## start Exercise inputs

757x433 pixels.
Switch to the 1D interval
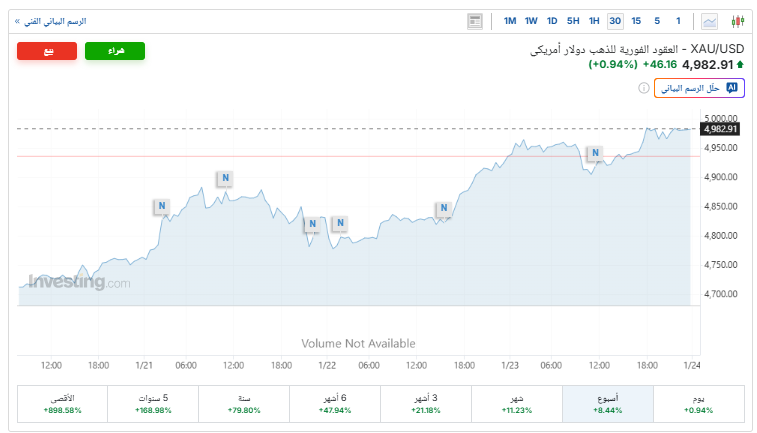[552, 21]
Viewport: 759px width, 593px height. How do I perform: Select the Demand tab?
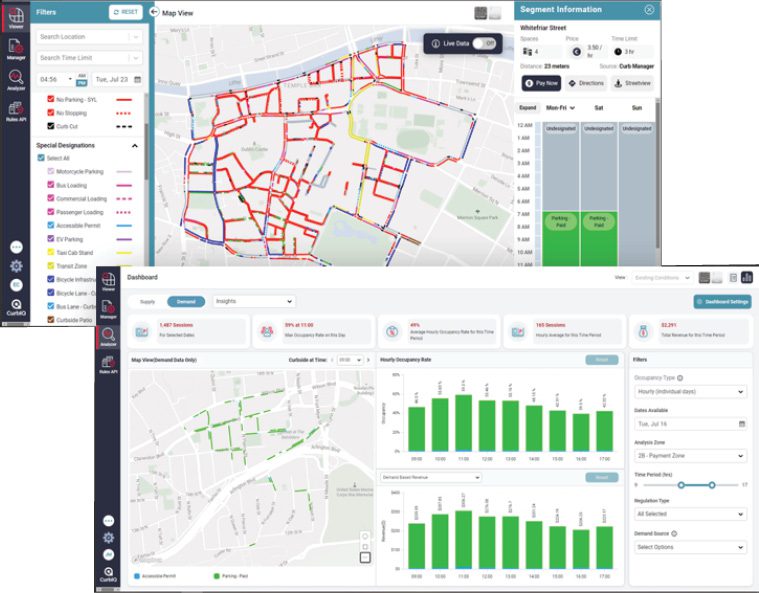coord(185,301)
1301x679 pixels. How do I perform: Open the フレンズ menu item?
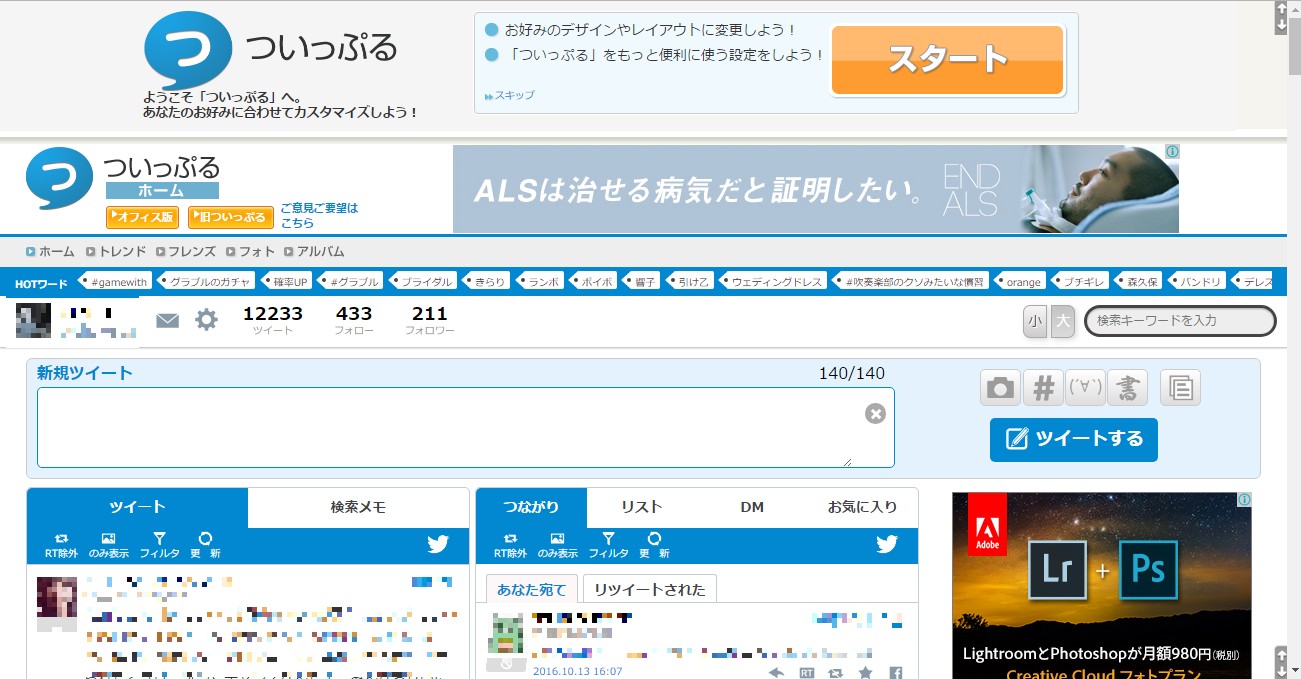click(x=192, y=251)
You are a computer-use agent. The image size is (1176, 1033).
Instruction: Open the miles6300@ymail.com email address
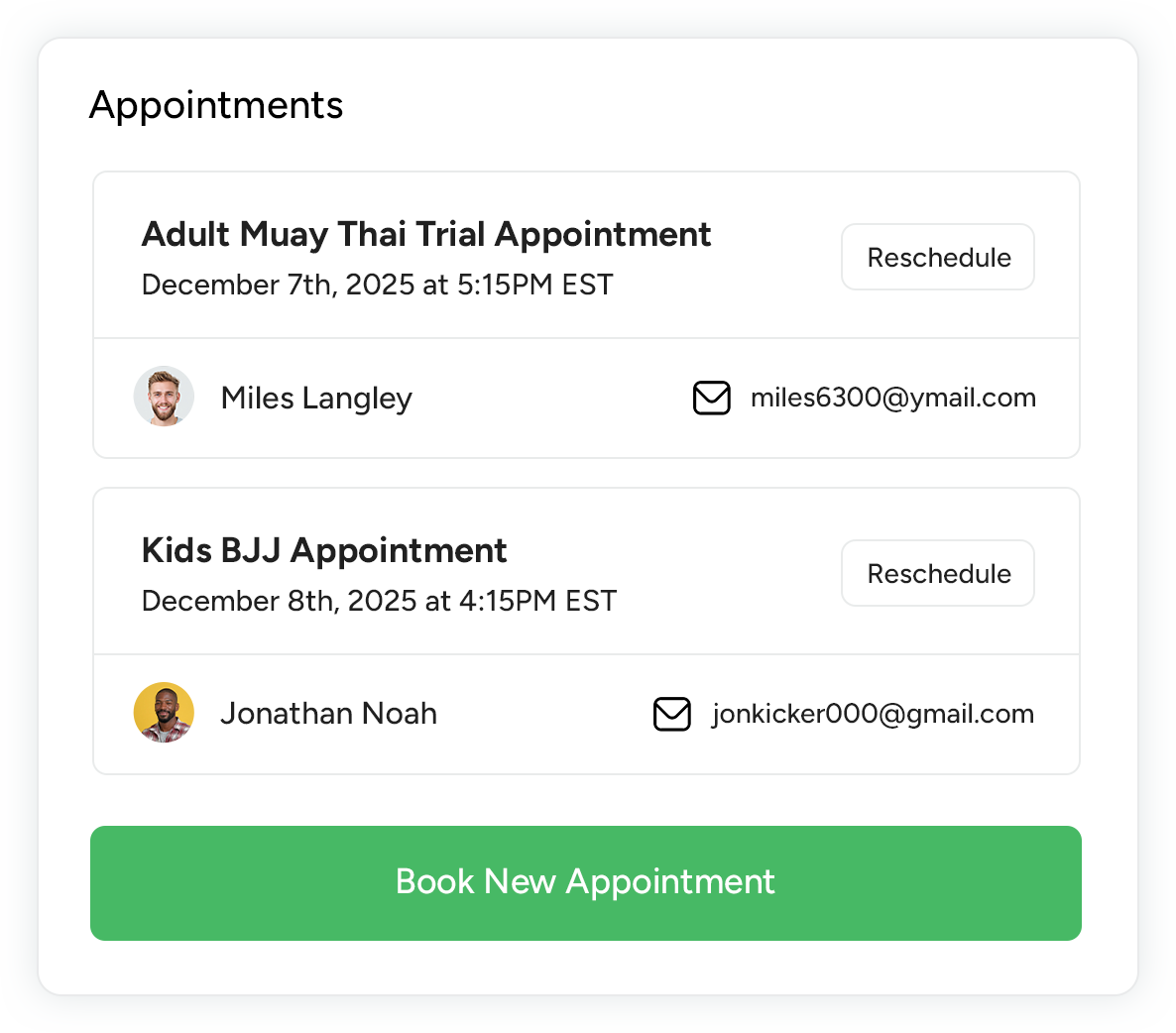(x=892, y=398)
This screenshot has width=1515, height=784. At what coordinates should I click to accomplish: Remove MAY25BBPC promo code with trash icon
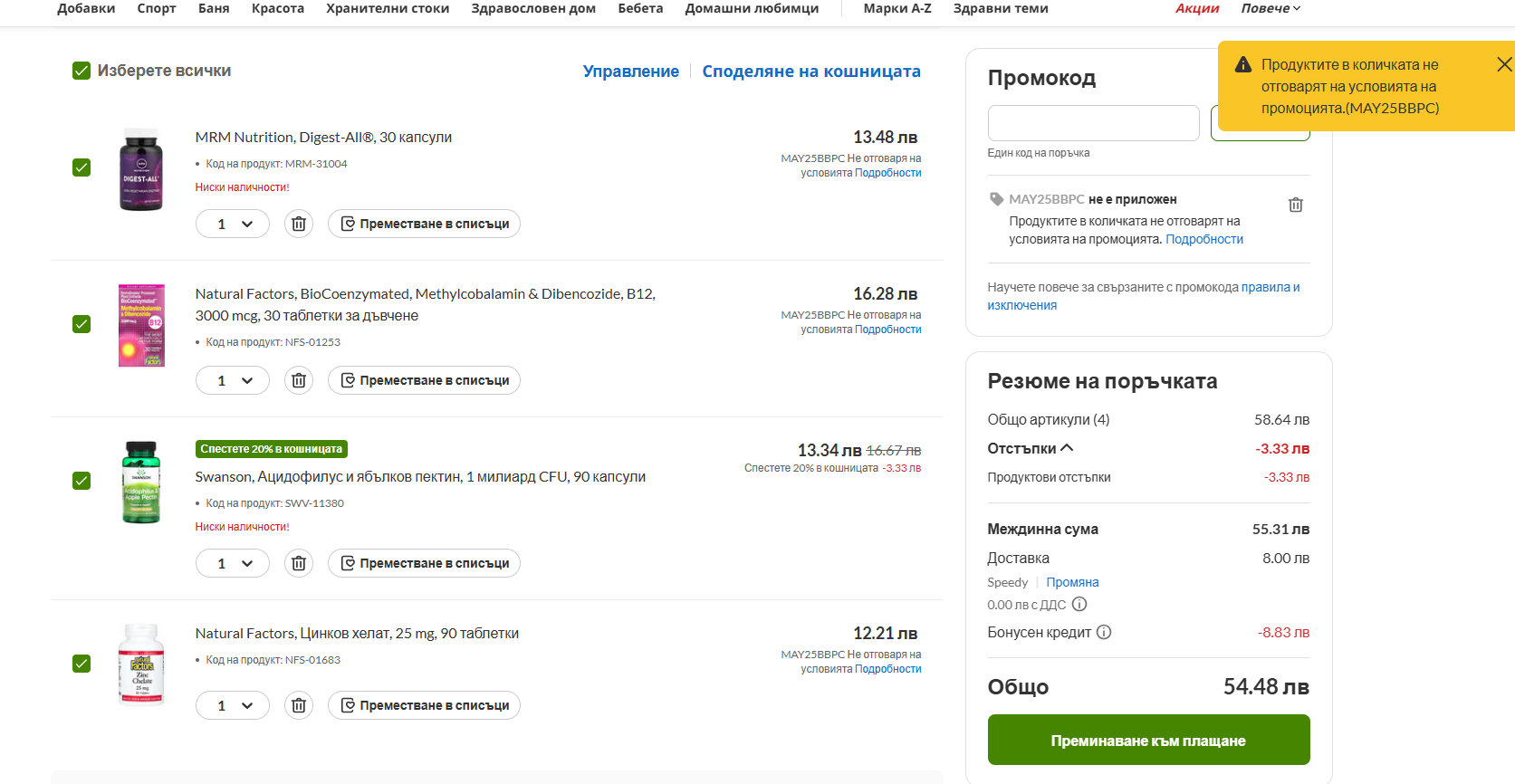click(x=1295, y=205)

## end Exercise inputs

» **Exercise brief**: Return each line of the material that contains the string "height". Match case exactly.

» **Answer to the problem**:
Viewport: 759px width, 593px height. How do I perform: Select the Demand tab?
This screenshot has width=1515, height=784. At what coordinates should I click to accomplish: Remove MAY25BBPC promo code with trash icon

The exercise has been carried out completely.